REQUIREMENT:
In the material below, the lines containing the word "Click" are required; copy each of them.

AVAILABLE DATA:
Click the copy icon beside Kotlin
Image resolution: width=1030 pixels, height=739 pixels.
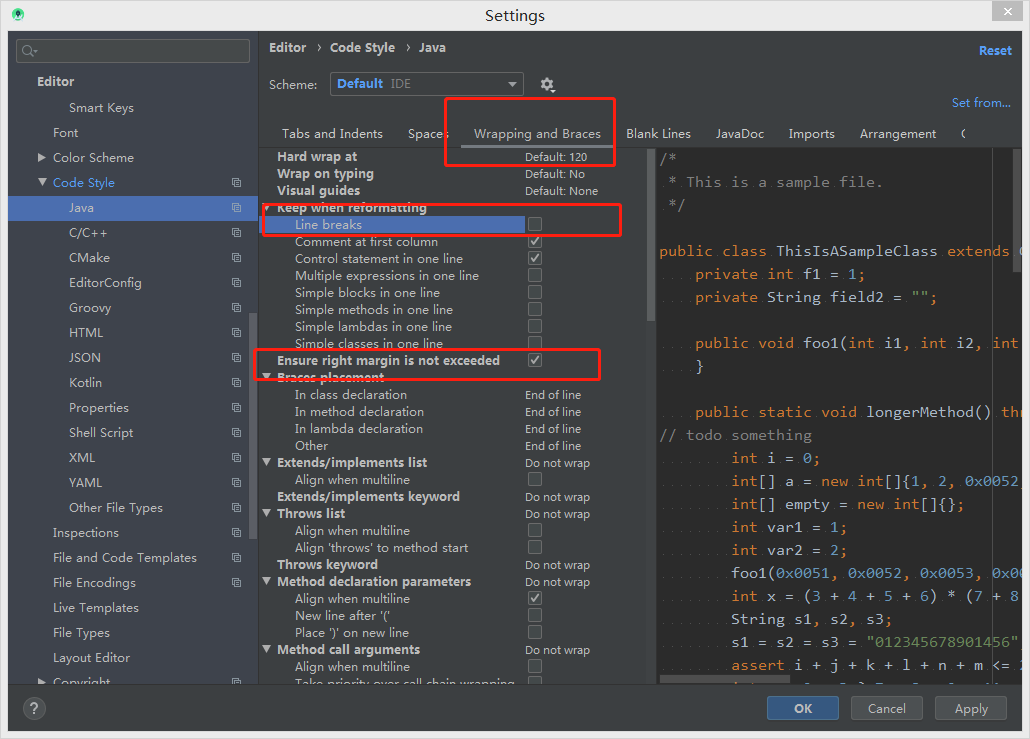tap(236, 383)
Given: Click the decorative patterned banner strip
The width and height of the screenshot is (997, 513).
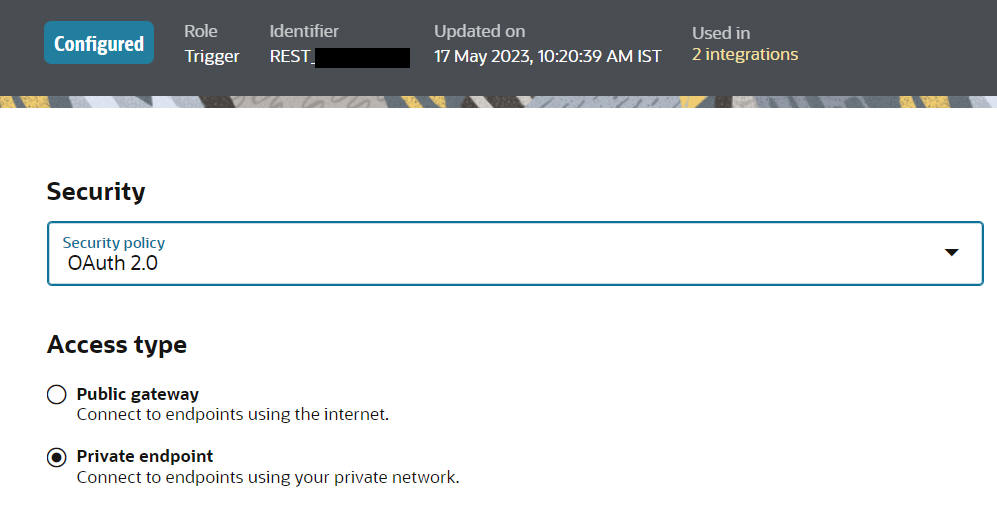Looking at the screenshot, I should pos(498,102).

ANSWER TO THE PROBLEM:
Click the copy icon beside Kotlin
Given: Click the decorative patterned banner strip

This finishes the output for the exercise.